BIIB's Alzheimer's Drug Scores Well, EXAS Heads Higher, VXRT Down But Not Out

pharma daily 051718

Today's Daily Dose brings you news about Eisai/Biogen's phase II study of Elenbecestat in Alzheimer's disease; Exact Sciences' newly identified biomarker panel; Ironwood Pharma's updated data from phase IIb trial of IW-3718 in persistent gastroesophageal reflux disease; Summit Therapeutics' near term catalyst, and Vaxart's disappointing trial results of antiviral Teslexivir 5% gel for the treatment of condyloma, or anogenital warts.

Read on…

Eisai Co.

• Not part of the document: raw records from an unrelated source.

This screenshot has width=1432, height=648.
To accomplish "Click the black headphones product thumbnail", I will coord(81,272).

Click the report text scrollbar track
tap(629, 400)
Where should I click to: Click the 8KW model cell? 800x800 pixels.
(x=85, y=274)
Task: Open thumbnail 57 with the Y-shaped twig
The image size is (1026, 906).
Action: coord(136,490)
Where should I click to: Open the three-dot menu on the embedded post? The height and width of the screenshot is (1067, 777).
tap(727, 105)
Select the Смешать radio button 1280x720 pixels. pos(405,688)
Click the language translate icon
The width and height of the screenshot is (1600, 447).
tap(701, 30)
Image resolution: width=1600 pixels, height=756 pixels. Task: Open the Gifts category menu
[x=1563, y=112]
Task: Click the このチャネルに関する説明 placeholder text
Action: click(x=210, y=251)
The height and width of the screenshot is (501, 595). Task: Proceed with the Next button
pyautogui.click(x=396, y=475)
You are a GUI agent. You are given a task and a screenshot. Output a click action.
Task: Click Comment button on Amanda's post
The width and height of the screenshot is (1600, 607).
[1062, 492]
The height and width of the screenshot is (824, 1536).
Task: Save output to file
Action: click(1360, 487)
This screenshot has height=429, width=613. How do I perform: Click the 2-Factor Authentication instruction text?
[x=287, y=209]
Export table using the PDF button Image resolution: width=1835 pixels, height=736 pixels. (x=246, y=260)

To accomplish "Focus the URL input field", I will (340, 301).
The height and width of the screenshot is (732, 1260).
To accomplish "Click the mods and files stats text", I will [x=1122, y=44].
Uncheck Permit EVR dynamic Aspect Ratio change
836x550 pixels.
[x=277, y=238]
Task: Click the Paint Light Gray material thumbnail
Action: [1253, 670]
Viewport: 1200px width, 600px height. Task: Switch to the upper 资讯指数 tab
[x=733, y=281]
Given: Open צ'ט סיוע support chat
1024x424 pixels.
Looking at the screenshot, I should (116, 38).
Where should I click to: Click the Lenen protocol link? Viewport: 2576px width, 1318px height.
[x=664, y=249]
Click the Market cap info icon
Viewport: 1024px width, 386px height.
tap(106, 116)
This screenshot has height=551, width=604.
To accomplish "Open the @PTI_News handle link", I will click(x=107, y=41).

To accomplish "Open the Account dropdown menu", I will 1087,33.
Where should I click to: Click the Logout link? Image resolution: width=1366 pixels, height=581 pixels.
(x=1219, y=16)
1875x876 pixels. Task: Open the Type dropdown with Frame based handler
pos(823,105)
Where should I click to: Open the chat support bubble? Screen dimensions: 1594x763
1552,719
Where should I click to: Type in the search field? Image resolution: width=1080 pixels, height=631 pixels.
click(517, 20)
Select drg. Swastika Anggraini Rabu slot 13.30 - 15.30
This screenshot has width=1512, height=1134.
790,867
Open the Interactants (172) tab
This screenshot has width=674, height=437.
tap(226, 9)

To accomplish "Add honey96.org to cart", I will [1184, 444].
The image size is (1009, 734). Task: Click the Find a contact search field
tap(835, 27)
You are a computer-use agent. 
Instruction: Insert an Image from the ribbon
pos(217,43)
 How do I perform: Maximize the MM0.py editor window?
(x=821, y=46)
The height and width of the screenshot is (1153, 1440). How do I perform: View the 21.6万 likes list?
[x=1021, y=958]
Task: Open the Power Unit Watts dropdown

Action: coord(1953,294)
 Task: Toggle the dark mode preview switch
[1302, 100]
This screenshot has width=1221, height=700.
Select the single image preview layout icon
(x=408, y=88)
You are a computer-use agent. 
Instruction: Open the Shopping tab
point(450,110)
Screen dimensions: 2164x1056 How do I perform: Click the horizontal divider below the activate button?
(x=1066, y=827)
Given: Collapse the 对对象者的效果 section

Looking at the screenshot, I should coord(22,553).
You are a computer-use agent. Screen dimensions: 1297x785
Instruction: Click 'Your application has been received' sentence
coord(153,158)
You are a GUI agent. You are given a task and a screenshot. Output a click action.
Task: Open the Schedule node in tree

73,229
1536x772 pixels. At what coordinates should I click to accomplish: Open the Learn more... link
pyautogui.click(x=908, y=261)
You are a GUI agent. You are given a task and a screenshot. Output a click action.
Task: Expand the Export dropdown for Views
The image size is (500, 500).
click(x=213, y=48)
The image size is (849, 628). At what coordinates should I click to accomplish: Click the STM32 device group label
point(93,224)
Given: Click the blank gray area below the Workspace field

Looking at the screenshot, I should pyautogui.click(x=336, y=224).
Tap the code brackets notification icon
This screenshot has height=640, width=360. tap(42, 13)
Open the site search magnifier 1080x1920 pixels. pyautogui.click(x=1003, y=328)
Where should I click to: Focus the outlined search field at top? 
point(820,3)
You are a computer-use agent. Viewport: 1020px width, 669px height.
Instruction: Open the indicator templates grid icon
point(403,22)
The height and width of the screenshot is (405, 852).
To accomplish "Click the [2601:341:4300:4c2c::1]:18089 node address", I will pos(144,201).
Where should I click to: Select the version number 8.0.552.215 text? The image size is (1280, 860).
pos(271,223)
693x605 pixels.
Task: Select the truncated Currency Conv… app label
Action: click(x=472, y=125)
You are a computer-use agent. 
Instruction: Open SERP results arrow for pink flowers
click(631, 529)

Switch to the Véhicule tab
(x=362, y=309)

Ltd. and Biogen Inc.'s (BIIB) phase II clinical study of Elenbecestat in patients with mild cognitive impairment due to Alzheimer's disease, or mild to moderate dementia due to Alzheimer's disease with confirmed amyloid pathology by PET screening, dubbed Study 202, has demonstrated promising results.

At 18 months, there was a statistically significant difference in amyloid beta (Aß) levels in the brain measured by amyloid-PET (positron emission tomography). Elenbecestat also demonstrated acceptable safety and tolerability profile.

However, in the study, CDR-SB (Clinical Dementia Rating Sum of Boxes), an exploratory endpoint to assess efficacy in terms of clinical symptoms, showed numerically less decline for the Elenbecestat 50 mg total arm compared to placebo, which was not statistically significant.

The study was not powered to show statistical significance compared to placebo on clinical symptoms.

BIIB closed Tuesday's trading at $298.64, down 0.09%.

During a presentation on Tuesday at Digestive Disease Week, Exact Sciences Corp. (EXAS) and Mayo Clinic researchers announced that they have identified blood-based, DNA biomarker panel that could accurately detect hepatocellular carcinoma.

The biomarker panel was shown to be 95 percent sensitive for detecting HCC across all stages. Sensitivity among patients with curable-stage disease was 91 percent. The panel has overall specificity of 93 percent, demonstrating its ability to discriminate between normal and diseased patients.

Cologuard, the stool-based, advanced-DNA screening test for colorectal cancer, is also the result of collaboration between Exact Sciences and Mayo Clinic.

EXAS closed Tuesday's trading at $62.46, up 3.14%. In after-hours, the stock was up 4.95% to $65.55.

Ironwood Pharmaceuticals Inc. (IRWD), on Tuesday, presented data from a double-blind, placebo-controlled, dose-ranging Phase IIb trial of IW-3718 in persistent gastroesophageal reflux disease - building upon previously reported topline positive results from the trial.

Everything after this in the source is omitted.